Lines from the one containing "The width and" to the end of the records, both ends included and exactly as written, are the whole answer, and no pictures go in it.

* _Data to use_:
- - - - - - -

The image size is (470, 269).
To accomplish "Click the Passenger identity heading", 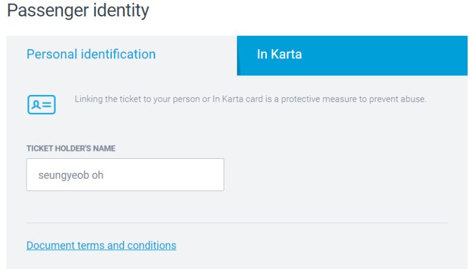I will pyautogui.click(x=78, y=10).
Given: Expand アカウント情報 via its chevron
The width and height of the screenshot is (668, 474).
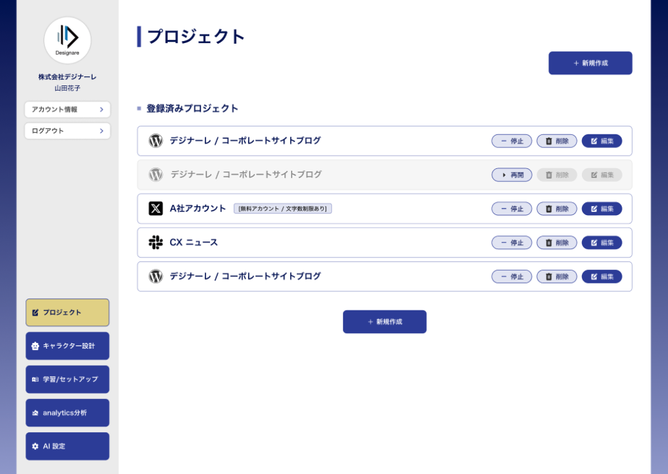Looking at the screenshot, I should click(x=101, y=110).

- - - - - - -

* _Task result_:
The width and height of the screenshot is (668, 474).
Looking at the screenshot, I should click(x=101, y=110).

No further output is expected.